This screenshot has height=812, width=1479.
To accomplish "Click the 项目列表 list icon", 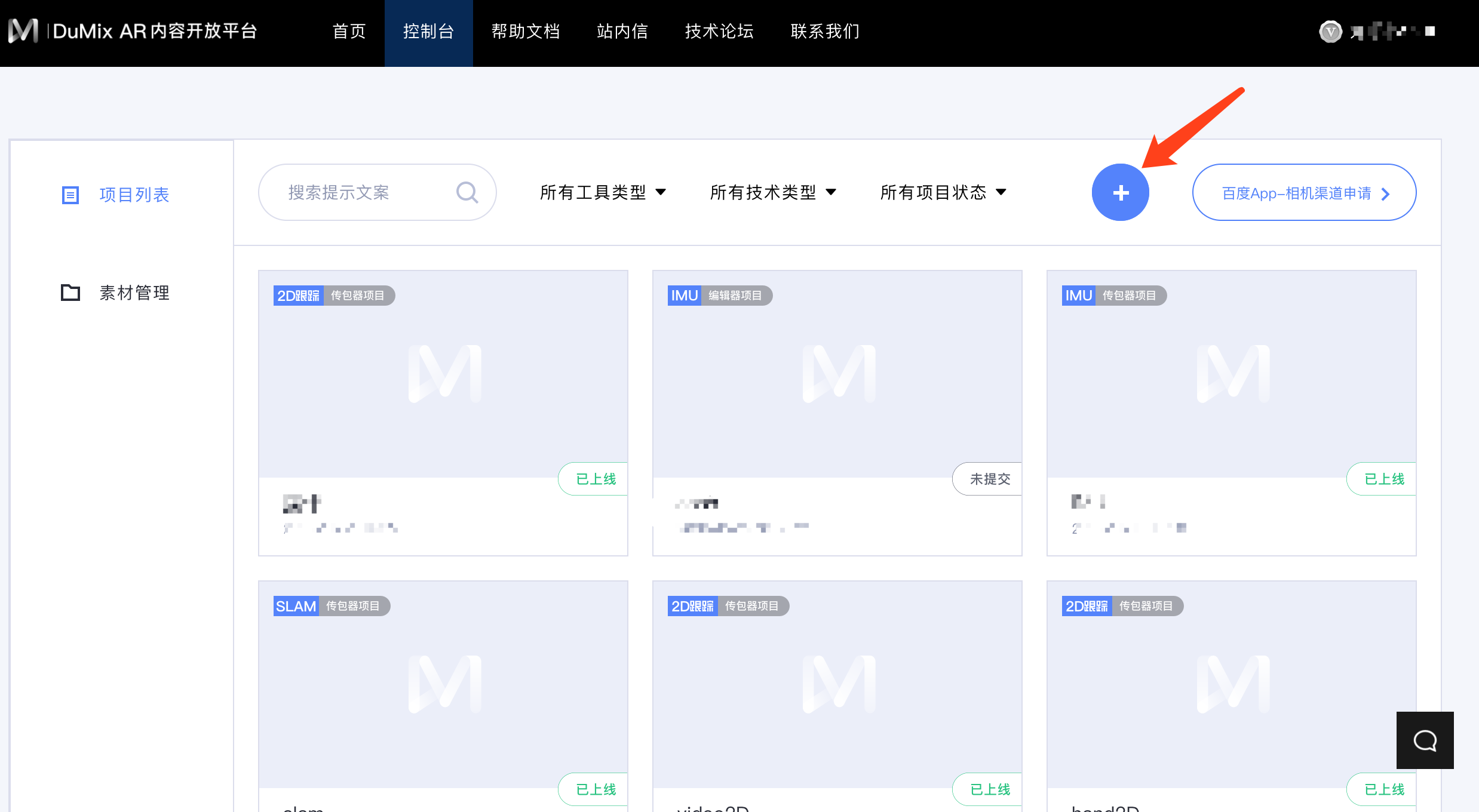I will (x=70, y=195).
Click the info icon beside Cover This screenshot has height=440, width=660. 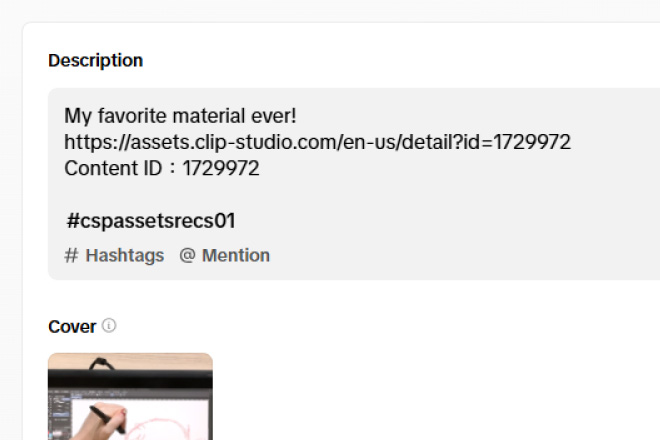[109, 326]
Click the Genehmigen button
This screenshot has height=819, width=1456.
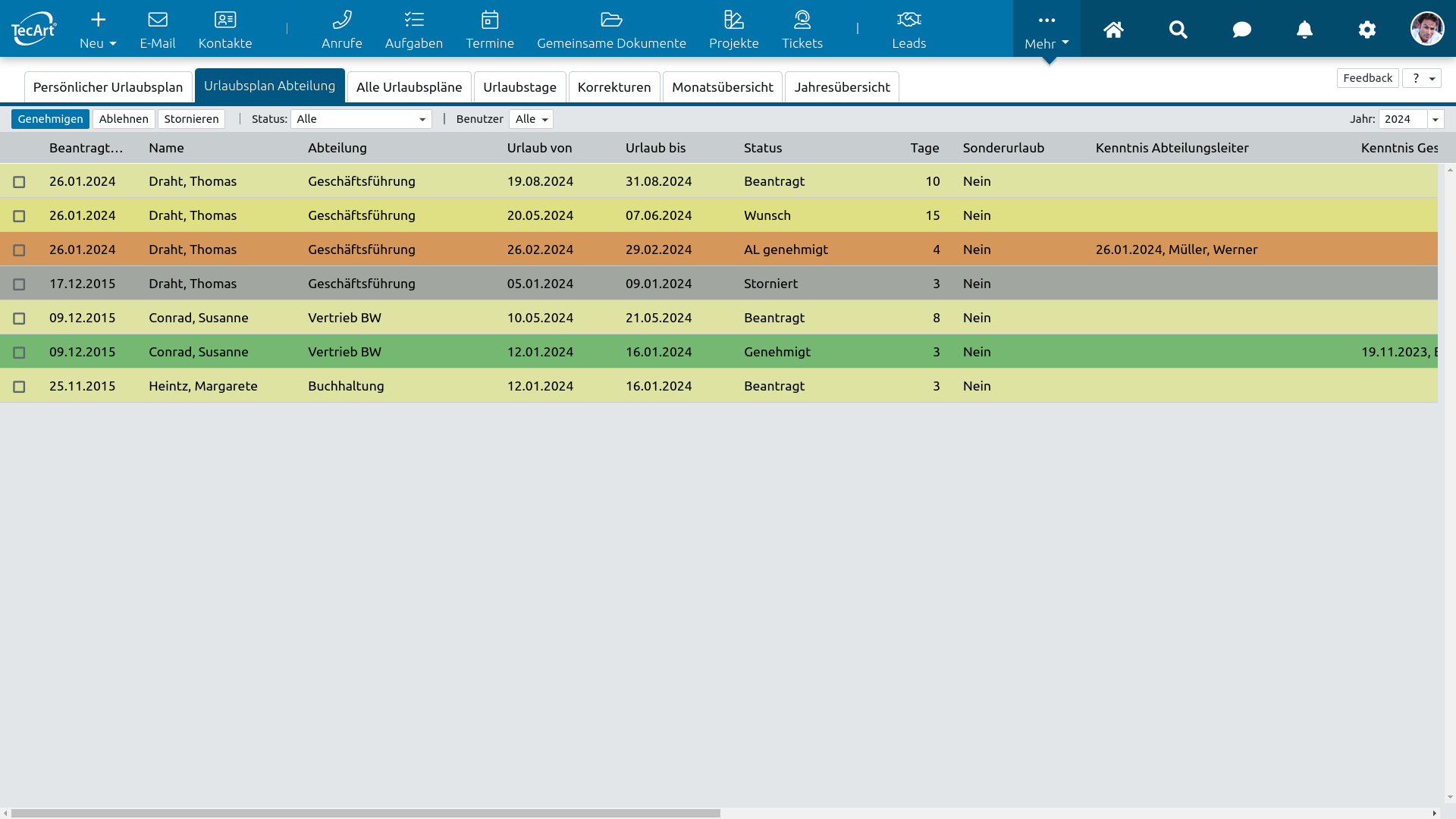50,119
=======
GOAL →
Copy out the rows from the line containing "Click the Genehmigen button" through the end of the rows, both ends included, keeping the requests and shifting every coordinate in the answers up by 130. Leave the pictures out.

SOLUTION →
Click the Genehmigen button
This screenshot has height=819, width=1456.
180,249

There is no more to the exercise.